Today was market day and since I didn’t have class until 11 I decided to be adventurous and explore the markets and get lost for like half an hour (I didn’t plan on getting lost but I still got to school early enough to buy a chocolate croissant and coffee at the cafe). I had some goat cheese left over from my picnic this weekend so I bought some lettuce, tomatoes, a peach, and some plums at the market for lunch the next few days. And a baguette from the bakery of course. Because for less than 1 euro you can’t really pass up a fresh baguette.

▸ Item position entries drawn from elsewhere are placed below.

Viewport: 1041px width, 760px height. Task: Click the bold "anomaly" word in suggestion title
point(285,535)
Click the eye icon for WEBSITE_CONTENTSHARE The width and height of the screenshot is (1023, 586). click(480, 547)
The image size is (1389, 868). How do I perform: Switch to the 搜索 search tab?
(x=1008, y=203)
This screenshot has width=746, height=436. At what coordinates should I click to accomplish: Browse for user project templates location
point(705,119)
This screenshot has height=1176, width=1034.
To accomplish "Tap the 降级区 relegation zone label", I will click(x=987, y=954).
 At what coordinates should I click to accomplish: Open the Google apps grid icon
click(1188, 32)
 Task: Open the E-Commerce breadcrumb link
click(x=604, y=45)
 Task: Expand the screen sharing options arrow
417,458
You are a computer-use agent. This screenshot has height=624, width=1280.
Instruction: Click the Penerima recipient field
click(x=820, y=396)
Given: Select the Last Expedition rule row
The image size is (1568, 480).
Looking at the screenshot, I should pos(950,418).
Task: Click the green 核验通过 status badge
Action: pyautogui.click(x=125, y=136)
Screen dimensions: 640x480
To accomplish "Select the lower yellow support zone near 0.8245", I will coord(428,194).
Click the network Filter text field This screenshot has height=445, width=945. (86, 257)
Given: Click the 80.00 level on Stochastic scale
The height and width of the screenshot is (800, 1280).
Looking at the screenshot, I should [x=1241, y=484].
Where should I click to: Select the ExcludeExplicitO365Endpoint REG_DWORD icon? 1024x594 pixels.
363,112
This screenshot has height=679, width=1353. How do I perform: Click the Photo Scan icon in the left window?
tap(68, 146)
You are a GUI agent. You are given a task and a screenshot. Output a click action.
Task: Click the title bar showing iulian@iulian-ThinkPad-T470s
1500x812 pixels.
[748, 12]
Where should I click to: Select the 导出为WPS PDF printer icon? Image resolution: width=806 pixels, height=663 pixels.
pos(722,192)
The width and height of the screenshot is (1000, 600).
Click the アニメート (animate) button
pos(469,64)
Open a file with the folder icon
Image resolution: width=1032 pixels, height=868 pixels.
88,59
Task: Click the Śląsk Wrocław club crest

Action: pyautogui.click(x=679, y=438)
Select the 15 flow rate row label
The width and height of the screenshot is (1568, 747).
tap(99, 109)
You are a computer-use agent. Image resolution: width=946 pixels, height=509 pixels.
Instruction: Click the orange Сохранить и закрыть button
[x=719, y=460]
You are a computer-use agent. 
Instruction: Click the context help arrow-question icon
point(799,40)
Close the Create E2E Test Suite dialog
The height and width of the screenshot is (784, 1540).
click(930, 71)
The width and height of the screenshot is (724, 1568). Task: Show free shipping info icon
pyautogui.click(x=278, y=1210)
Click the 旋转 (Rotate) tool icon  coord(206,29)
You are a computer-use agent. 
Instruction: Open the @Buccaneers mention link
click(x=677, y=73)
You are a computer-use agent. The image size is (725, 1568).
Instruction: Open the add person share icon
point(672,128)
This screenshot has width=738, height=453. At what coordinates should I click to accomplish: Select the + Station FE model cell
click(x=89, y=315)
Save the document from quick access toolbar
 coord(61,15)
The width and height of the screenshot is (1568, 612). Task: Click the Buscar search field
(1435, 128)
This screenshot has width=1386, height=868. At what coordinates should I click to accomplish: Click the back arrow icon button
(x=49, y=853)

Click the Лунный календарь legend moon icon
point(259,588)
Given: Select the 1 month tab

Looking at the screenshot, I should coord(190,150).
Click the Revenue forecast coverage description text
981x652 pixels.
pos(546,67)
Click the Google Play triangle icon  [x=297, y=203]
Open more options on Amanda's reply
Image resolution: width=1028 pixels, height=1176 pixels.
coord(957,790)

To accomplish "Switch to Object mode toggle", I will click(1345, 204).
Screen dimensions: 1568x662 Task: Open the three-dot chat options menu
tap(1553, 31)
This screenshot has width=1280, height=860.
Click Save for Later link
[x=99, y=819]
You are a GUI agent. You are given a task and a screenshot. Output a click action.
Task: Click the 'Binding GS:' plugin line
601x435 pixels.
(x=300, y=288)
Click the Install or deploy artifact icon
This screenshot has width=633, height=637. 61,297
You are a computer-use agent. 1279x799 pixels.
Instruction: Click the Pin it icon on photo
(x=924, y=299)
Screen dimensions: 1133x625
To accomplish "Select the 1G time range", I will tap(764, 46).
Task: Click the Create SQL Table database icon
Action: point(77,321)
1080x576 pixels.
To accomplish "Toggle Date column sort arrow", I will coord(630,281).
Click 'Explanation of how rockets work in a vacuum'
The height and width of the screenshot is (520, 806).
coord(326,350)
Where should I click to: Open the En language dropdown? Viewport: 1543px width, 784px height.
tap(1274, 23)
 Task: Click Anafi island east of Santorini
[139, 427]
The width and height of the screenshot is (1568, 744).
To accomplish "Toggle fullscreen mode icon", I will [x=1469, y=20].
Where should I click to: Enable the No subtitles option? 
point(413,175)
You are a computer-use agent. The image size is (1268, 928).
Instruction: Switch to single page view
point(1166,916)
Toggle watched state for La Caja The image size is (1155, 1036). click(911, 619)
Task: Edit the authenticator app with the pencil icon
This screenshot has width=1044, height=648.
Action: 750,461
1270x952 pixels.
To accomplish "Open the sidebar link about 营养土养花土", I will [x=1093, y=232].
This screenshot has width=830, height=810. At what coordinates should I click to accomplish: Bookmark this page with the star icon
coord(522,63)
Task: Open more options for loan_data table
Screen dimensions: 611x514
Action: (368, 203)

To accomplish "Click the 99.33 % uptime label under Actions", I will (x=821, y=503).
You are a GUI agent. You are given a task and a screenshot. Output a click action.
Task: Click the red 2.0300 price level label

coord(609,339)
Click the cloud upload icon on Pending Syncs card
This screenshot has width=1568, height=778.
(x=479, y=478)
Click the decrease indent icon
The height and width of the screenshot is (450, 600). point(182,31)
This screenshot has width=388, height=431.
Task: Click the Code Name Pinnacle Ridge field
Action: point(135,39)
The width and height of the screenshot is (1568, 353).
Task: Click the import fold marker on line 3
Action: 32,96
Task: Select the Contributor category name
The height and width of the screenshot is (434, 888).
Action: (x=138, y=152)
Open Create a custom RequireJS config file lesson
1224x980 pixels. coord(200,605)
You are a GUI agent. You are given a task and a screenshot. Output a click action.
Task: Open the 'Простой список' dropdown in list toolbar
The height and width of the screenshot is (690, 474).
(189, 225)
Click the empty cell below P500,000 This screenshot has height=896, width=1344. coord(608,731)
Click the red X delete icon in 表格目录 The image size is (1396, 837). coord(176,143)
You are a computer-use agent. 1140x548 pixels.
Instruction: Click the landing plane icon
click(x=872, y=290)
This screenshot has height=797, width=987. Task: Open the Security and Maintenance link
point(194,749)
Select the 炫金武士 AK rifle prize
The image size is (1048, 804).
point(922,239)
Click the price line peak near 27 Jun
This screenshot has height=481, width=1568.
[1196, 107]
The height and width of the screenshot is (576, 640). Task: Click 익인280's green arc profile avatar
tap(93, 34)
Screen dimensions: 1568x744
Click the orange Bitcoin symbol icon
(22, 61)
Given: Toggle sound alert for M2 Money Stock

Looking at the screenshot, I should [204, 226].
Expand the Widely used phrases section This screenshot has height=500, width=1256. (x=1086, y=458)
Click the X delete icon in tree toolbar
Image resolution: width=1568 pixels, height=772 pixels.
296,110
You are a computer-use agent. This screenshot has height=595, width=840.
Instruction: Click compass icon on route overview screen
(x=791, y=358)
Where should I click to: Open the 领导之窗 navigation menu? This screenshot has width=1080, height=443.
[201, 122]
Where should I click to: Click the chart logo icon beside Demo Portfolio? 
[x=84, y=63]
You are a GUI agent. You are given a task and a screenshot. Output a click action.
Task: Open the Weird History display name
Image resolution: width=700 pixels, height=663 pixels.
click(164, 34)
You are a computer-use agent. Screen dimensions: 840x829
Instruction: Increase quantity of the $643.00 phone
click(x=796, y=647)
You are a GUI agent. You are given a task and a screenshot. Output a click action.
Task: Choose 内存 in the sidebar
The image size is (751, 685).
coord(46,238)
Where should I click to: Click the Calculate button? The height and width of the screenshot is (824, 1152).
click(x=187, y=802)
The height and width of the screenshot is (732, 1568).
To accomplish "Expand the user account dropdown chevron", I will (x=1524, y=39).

As part of this whole pretending to be french thing, I started thinking about what similarities I actually do share with the French, and my differences. The biggest similarity I’ve found is my tendency to just cross the street without looking for cars assuming they will stop. Because in France they do. People everywhere just put their hands out to stop the cars and then walk. It wasn’t too hard for me to pick up, and will probably mean I will almost get run over when I go back home, but I’ll worry about that in three months.
As far as differences, there are two big things that I miss about home. One is that the French don’t use sarcasm. Like ever. Not that they are super serious, but they don’t joke around a whole lot. Which is hard for someone like me who speaks sarcasm and sass more fluent than English…I am actually a little afraid that when I come home I will be so used to talking seriously all the time that I won’t understand jokes and sarcasm…and then I will forget who I really am and it will be some giant identity crisis (okay a little exaggerated maybe, but still a viable threat to my livelihood). The second is being able to take my coffee with me. I love sitting down and having a delicious espresso at the cafe, but I also love being able to walk around (or work) in the afternoon with my iced coffee, or even just be able to grab a coffee to walk home with. France requires more scheduling of coffee time, which is probably good for my consumption level and my wallet, but every once in a while you just gotta take your coffee somewhere…and apparently that somewhere is Seattle.